* _WORK REQUEST_: Below are some records; quote exactly the lines from the one that contains "Task: Click the Servidor field label" through the one that contains "You are a computer-use agent. The width", inclusive, and no others.

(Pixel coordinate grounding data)
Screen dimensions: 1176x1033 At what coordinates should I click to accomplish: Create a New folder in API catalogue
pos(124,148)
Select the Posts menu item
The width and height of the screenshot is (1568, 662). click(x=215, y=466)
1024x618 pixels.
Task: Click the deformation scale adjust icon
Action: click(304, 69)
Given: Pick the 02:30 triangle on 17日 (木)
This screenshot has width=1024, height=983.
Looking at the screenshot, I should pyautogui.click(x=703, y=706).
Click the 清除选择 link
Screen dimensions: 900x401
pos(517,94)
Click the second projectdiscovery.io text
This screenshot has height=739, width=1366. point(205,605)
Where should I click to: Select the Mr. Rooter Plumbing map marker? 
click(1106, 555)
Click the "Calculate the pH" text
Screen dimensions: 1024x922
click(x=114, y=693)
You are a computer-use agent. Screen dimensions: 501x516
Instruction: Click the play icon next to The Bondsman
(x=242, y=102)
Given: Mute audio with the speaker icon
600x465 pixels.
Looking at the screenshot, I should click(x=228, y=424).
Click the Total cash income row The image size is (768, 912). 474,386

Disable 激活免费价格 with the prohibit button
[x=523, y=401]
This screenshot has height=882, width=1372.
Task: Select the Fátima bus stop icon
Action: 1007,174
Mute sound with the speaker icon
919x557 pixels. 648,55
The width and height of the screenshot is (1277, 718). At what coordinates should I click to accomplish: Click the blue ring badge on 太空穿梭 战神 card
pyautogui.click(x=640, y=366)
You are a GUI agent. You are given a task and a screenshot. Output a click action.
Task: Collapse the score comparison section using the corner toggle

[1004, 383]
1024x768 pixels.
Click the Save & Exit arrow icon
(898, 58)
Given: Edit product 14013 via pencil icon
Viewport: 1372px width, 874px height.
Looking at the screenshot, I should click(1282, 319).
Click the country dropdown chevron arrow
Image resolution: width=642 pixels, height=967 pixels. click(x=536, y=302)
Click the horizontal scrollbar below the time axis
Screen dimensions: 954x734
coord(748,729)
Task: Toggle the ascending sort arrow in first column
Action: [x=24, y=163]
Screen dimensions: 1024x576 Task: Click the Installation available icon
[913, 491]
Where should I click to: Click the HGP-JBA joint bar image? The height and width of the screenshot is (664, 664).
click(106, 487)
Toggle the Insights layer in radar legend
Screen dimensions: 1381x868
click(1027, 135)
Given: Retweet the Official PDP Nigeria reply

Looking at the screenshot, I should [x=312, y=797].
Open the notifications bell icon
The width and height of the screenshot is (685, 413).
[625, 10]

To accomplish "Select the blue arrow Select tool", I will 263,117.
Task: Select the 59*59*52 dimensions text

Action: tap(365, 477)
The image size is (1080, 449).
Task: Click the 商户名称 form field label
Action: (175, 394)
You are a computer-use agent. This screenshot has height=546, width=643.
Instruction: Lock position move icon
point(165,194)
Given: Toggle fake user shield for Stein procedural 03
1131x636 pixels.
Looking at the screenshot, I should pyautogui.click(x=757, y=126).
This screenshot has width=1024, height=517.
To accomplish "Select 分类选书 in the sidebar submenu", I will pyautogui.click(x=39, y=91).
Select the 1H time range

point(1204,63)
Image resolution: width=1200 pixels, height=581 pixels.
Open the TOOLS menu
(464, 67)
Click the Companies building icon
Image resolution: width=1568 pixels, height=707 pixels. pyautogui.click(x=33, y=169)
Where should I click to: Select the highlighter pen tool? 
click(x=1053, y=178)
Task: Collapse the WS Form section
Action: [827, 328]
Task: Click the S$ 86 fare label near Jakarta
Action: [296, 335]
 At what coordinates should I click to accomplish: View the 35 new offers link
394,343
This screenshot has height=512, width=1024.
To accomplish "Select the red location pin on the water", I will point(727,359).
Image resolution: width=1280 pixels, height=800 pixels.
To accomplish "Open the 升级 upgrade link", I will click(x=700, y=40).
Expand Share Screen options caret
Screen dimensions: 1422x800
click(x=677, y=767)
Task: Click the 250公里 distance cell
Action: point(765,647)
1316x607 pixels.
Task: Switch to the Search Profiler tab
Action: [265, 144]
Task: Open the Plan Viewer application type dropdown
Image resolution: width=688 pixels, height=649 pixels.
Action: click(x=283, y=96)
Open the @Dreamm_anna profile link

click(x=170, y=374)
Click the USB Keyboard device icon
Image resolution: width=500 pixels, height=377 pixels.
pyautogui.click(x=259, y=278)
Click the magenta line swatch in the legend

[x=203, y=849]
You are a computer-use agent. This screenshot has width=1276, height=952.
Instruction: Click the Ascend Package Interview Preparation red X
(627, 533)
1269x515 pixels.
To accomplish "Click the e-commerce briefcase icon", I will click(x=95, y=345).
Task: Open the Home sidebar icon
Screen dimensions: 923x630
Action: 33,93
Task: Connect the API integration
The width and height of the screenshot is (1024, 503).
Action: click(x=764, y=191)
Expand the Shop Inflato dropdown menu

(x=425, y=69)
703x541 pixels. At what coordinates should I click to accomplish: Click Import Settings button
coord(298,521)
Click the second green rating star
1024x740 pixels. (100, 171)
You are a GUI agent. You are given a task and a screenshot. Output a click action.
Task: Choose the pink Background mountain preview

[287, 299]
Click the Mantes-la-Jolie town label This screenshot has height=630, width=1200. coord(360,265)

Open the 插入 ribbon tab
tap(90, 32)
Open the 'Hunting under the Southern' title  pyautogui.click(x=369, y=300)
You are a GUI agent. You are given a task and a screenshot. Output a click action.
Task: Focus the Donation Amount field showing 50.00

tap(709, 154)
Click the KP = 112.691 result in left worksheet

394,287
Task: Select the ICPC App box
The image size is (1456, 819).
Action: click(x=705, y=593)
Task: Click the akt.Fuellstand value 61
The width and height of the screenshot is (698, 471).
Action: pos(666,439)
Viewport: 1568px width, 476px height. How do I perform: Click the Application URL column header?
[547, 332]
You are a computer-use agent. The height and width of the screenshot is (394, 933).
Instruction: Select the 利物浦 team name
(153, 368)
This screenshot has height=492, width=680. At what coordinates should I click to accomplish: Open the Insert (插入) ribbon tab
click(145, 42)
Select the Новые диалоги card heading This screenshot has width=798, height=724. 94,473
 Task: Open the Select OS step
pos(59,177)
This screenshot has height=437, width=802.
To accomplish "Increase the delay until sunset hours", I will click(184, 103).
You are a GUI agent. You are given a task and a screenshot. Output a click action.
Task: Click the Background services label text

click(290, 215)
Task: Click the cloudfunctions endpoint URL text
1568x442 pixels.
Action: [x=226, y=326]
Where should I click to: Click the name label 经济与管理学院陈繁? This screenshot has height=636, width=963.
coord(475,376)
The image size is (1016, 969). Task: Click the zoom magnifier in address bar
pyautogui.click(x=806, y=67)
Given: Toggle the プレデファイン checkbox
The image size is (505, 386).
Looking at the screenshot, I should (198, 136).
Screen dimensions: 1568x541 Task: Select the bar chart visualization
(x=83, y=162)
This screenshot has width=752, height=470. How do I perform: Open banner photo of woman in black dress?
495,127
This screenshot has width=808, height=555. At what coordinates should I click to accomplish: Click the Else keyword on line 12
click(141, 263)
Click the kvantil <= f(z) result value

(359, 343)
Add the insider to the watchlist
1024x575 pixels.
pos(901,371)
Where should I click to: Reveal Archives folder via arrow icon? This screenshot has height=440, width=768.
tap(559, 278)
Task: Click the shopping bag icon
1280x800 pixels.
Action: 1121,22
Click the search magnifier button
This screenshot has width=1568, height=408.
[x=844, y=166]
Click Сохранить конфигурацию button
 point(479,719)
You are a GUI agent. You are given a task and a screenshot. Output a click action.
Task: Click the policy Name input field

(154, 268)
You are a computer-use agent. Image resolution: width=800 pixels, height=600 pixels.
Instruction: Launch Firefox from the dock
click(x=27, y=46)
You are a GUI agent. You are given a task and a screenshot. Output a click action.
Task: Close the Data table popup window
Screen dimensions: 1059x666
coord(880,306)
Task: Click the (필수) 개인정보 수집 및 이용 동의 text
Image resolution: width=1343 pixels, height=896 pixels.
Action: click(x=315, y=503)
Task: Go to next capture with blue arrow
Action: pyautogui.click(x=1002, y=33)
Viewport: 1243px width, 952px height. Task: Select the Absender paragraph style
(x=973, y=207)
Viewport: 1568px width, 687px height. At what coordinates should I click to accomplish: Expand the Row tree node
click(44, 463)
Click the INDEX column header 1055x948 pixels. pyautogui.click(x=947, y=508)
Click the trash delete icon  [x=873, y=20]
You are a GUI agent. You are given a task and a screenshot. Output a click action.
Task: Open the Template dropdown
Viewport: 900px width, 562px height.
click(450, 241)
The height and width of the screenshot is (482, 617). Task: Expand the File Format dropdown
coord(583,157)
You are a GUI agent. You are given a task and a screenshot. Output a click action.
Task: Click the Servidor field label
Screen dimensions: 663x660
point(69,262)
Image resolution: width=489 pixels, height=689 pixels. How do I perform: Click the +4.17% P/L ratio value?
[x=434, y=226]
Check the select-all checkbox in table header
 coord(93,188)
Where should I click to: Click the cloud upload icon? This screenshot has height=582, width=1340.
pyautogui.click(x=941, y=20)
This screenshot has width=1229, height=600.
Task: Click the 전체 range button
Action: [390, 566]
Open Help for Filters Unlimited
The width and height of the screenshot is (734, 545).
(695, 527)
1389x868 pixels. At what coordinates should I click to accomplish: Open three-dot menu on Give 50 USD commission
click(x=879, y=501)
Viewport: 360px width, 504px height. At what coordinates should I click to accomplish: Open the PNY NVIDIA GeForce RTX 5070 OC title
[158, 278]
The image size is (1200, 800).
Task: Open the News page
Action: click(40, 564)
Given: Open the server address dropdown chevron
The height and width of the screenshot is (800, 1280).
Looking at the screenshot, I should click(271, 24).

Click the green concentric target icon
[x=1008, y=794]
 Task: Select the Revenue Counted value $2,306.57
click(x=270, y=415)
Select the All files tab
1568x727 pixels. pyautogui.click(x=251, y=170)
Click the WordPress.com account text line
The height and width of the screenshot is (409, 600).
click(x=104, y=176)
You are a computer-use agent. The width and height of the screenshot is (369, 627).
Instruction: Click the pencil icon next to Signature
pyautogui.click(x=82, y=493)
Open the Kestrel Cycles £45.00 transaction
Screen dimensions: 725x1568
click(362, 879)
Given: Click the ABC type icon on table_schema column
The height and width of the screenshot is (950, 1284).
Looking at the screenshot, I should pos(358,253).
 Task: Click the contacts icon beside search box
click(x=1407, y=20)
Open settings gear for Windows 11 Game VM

* _THE COMPLETED TASK_:
Task: Click the Servidor field label
Screen dimensions: 663x660
point(69,262)
Image resolution: width=489 pixels, height=689 pixels. How do I perform: Click the +4.17% P/L ratio value?
[x=434, y=226]
Check the select-all checkbox in table header
 coord(93,188)
Where should I click to: Click the cloud upload icon? This screenshot has height=582, width=1340.
pyautogui.click(x=941, y=20)
This screenshot has width=1229, height=600.
Task: Click the 전체 range button
Action: [390, 566]
Open Help for Filters Unlimited
The width and height of the screenshot is (734, 545).
(695, 527)
1389x868 pixels. At what coordinates should I click to accomplish: Open three-dot menu on Give 50 USD commission
click(x=879, y=501)
Viewport: 360px width, 504px height. At what coordinates should I click to accomplish: Open the PNY NVIDIA GeForce RTX 5070 OC title
[158, 278]
The image size is (1200, 800).
Task: Open the News page
Action: click(40, 564)
Given: Open the server address dropdown chevron
The height and width of the screenshot is (800, 1280).
Looking at the screenshot, I should click(271, 24).

Click the green concentric target icon
[x=1008, y=794]
 Task: Select the Revenue Counted value $2,306.57
click(x=270, y=415)
Select the All files tab
1568x727 pixels. pyautogui.click(x=251, y=170)
Click the WordPress.com account text line
The height and width of the screenshot is (409, 600).
click(x=104, y=176)
You are a computer-use agent. The width and height of the screenshot is (369, 627).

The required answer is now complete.